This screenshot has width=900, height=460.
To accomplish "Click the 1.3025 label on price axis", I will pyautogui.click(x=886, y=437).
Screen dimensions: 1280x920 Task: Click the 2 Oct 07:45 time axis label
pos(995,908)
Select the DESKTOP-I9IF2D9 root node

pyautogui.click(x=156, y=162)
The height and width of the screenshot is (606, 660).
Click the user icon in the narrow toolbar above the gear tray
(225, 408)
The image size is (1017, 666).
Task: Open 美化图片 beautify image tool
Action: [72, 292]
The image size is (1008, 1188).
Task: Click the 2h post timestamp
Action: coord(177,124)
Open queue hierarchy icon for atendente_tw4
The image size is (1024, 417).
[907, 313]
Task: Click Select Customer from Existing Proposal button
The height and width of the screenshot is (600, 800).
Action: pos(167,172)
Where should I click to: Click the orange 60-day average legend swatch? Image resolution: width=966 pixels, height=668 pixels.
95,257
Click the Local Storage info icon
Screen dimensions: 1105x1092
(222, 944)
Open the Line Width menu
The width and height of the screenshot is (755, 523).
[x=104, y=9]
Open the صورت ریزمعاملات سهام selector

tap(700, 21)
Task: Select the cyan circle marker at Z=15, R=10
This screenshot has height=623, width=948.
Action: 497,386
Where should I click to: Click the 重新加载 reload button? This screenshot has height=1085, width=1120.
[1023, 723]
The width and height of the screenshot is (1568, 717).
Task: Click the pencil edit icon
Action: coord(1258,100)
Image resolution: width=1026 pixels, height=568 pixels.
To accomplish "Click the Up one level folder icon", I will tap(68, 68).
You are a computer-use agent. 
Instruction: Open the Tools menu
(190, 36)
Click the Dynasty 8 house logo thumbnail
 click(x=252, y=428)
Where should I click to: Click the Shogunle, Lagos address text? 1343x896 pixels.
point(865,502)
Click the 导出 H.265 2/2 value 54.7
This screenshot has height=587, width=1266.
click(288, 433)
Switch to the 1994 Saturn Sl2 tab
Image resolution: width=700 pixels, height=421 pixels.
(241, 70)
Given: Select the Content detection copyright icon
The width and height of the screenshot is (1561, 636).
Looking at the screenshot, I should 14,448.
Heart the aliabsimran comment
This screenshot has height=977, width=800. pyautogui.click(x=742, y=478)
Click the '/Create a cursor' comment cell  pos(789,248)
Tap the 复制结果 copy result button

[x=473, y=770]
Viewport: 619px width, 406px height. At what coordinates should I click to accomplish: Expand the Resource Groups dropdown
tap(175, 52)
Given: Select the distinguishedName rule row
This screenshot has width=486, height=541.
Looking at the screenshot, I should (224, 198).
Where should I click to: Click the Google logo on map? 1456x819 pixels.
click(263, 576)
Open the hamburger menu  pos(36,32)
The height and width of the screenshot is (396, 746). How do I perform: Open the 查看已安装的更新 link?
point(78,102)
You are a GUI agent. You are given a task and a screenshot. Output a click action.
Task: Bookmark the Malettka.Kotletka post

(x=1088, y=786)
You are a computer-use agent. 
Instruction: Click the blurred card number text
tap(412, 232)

TASK INSTRUCTIONS
Reproduce all of the records, keeping every character unchanged.

SOLUTION TO THIS PROBLEM
This screenshot has width=900, height=460.
To accomplish "Click the 1.3025 label on price axis", I will pyautogui.click(x=886, y=437).
Screen dimensions: 1280x920 Task: Click the 2 Oct 07:45 time axis label
pos(995,908)
Select the DESKTOP-I9IF2D9 root node

pyautogui.click(x=156, y=162)
The height and width of the screenshot is (606, 660).
Click the user icon in the narrow toolbar above the gear tray
(225, 408)
The image size is (1017, 666).
Task: Open 美化图片 beautify image tool
Action: [72, 292]
The image size is (1008, 1188).
Task: Click the 2h post timestamp
Action: coord(177,124)
Open queue hierarchy icon for atendente_tw4
The image size is (1024, 417).
[907, 313]
Task: Click Select Customer from Existing Proposal button
The height and width of the screenshot is (600, 800).
Action: pos(167,172)
Where should I click to: Click the orange 60-day average legend swatch? Image resolution: width=966 pixels, height=668 pixels.
95,257
Click the Local Storage info icon
Screen dimensions: 1105x1092
(222, 944)
Open the Line Width menu
The width and height of the screenshot is (755, 523).
[x=104, y=9]
Open the صورت ریزمعاملات سهام selector

tap(700, 21)
Task: Select the cyan circle marker at Z=15, R=10
This screenshot has height=623, width=948.
Action: 497,386
Where should I click to: Click the 重新加载 reload button? This screenshot has height=1085, width=1120.
[1023, 723]
The width and height of the screenshot is (1568, 717).
Task: Click the pencil edit icon
Action: coord(1258,100)
Image resolution: width=1026 pixels, height=568 pixels.
To accomplish "Click the Up one level folder icon", I will tap(68, 68).
You are a computer-use agent. 
Instruction: Open the Tools menu
(190, 36)
Click the Dynasty 8 house logo thumbnail
 click(x=252, y=428)
Where should I click to: Click the Shogunle, Lagos address text? 1343x896 pixels.
point(865,502)
Click the 导出 H.265 2/2 value 54.7
This screenshot has height=587, width=1266.
click(288, 433)
Switch to the 1994 Saturn Sl2 tab
Image resolution: width=700 pixels, height=421 pixels.
(241, 70)
Given: Select the Content detection copyright icon
The width and height of the screenshot is (1561, 636).
Looking at the screenshot, I should 14,448.
Heart the aliabsimran comment
This screenshot has height=977, width=800. pyautogui.click(x=742, y=478)
Click the '/Create a cursor' comment cell  pos(789,248)
Tap the 复制结果 copy result button

[x=473, y=770]
Viewport: 619px width, 406px height. At what coordinates should I click to accomplish: Expand the Resource Groups dropdown
tap(175, 52)
Given: Select the distinguishedName rule row
This screenshot has width=486, height=541.
Looking at the screenshot, I should (224, 198).
Where should I click to: Click the Google logo on map? 1456x819 pixels.
click(263, 576)
Open the hamburger menu  pos(36,32)
The height and width of the screenshot is (396, 746). How do I perform: Open the 查看已安装的更新 link?
point(78,102)
You are a GUI agent. You are given a task and a screenshot. Output a click action.
Task: Bookmark the Malettka.Kotletka post

(x=1088, y=786)
You are a computer-use agent. 
Instruction: Click the blurred card number text
tap(412, 232)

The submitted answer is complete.